Excerto selecionado
Após a morte de Fernando Frade, a família entregou os seus livros á biblioteca do Museu Bocage, no Museu Nacional de História Natural da Universidade de Lisboa. Eis outra colecção de palavras, na qual assume valor maior uma série de volumes do Grassé. Julgo que Fernando Frade foi até agora o único português a colaborar no monumental "Traité de Zoologie", na origem dirigido por P.-P. Grassé, colecção de muitos volumes que continuam a ser publicados. Isso aconteceu por Fernando Frade ter sido, no seu tempo, a máxima autoridade mundial em elefantes africanos. Apesar de os ter observado no terreno, sobretudo em Moçambique, o seu estudo foi feito mais directa e longamente a partir dos indivíduos que integravam as colecções vivas do Jardim Zoológico de Lisboa.

Outra importante colecção de palavras é o conjunto de decretos e leis conservacionistas, publicados na esfera da acção desenvolvida por Fernando Frade. Em meados do século XX, manifesta-se na ciência o interesse pela conservação, não só na Europa como nas colónias, com a correlata vontade de criar parques e reservas. Entre nós, o facto assume relevo político singular, ao contrariar a clausura do governo de Salazar, em que Portugal estava voltado de costas para o estrangeiro. A conservação das espécies ultrapassa as fronteiras políticas, exigindo trabalho conjunto por parte dos países que partilham uma mesma região biogeográfica. Neste domínio como noutros, a ciência cria meios privilegiados para troca de informações entre diversos países e instâncias de poder. Considerando a Guiné, os principais interlocutores eram a França e a Inglaterra, dada a proximidade com o Senegal, a Gâmbia e a Guiné Francesa. A legislação previa que Fernando Frade e sua equipa, na Guiné, escolhessem e delimitassem as fronteiras de um território onde pudesse criar-se o Parque Dr. Vieira Machado. Tal Parque, receio, não chegou a transitar da colecção das palavras para a colecção dos estabelecimentos reais, o que aliás retira ainda mais da sombra a circunstância de a ciência promover espaços de comunicação nos quais as colecções de palavras, ao cruzarem o nacional com o estrangeiro, podem assumir um estatuto supra-nacional.

Requisitos
(a) Transcreva sem alterações o trecho do excerto sobre Fernando Frade que começa em "Após a morte" e prossegue até "Zoológico de Lisboa.".
(b) Responda às perguntas seguintes com base no excerto sobre Fernando Frade.
(i) A que biblioteca a família entregou os livros de Fernando Frade?
(ii) Em que assunto Fernando Frade foi, no seu tempo, a máxima autoridade mundial?
(iii) Que países eram os principais interlocutores no que dizia respeito à Guiné?

Itens listados
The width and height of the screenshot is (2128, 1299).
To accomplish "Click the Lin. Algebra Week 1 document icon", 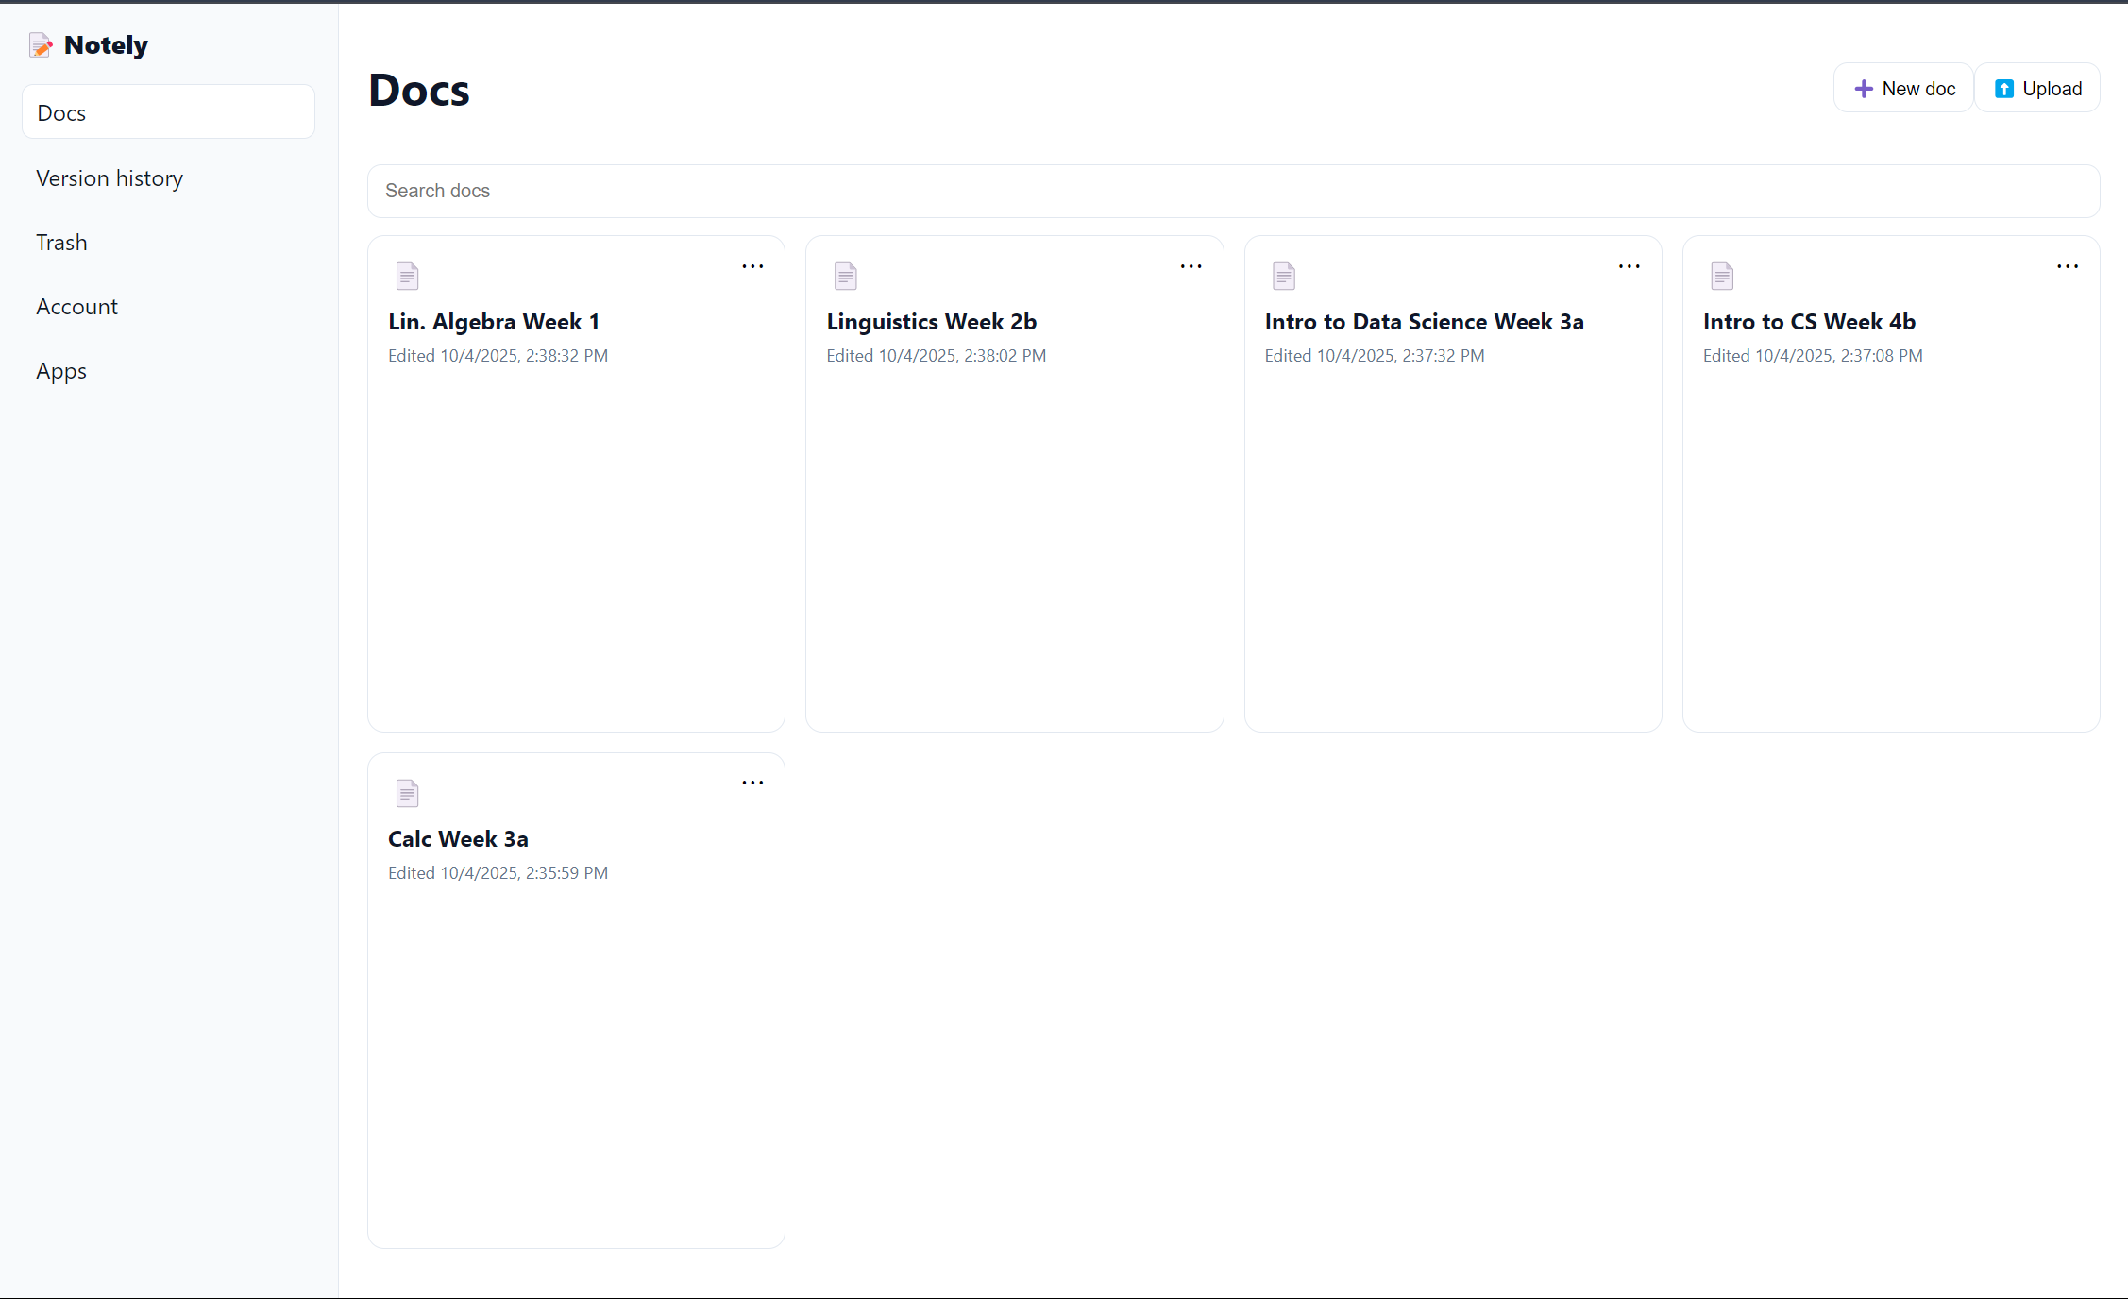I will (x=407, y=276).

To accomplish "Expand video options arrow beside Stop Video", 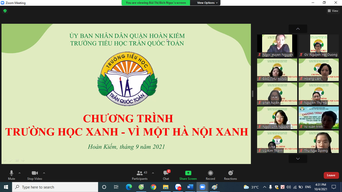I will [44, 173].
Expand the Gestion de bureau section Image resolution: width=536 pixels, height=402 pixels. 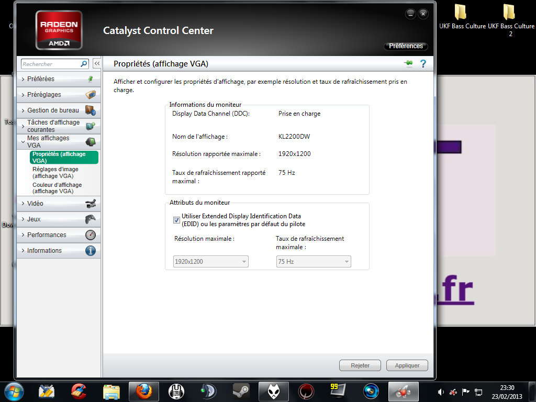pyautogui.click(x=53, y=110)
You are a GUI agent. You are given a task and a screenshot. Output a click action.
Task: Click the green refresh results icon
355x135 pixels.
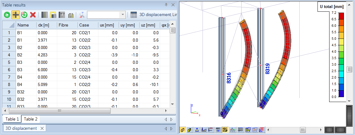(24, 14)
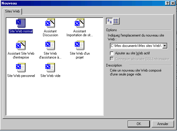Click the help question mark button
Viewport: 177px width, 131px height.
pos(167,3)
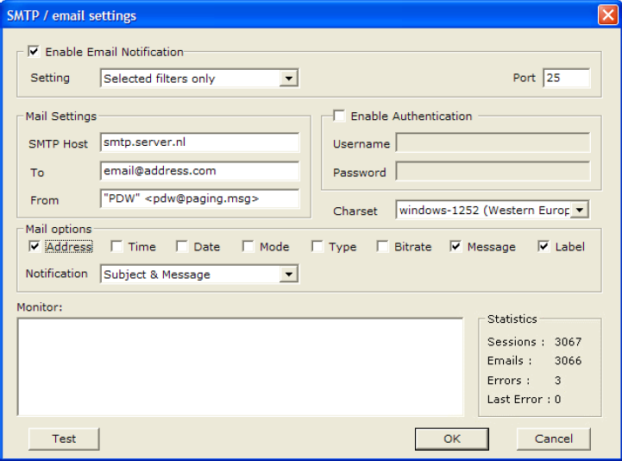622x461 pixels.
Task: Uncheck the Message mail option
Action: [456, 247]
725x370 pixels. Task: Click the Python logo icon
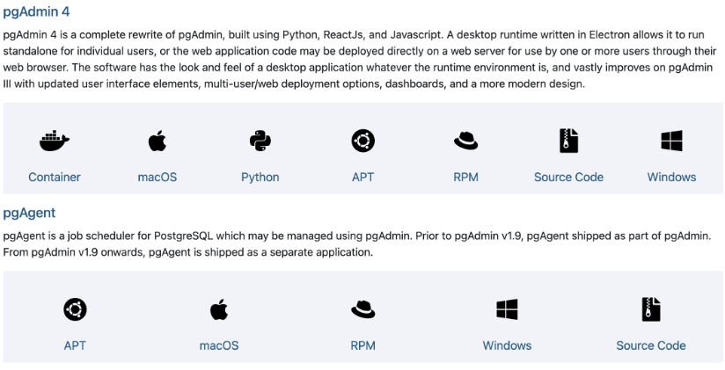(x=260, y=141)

Soluções por tarefa
(a)
Após a morte de Fernando Frade, a família entregou os seus livros á biblioteca do Museu Bocage, no Museu Nacional de História Natural da Universidade de Lisboa. Eis outra colecção de palavras, na qual assume valor maior uma série de volumes do Grassé. Julgo que Fernando Frade foi até agora o único português a colaborar no monumental "Traité de Zoologie", na origem dirigido por P.-P. Grassé, colecção de muitos volumes que continuam a ser publicados. Isso aconteceu por Fernando Frade ter sido, no seu tempo, a máxima autoridade mundial em elefantes africanos. Apesar de os ter observado no terreno, sobretudo em Moçambique, o seu estudo foi feito mais directa e longamente a partir dos indivíduos que integravam as colecções vivas do Jardim Zoológico de Lisboa.

(b)
(i) À biblioteca do Museu Bocage, no Museu Nacional de História Natural da Universidade de Lisboa.
(ii) Em elefantes africanos.
(iii) A França e a Inglaterra.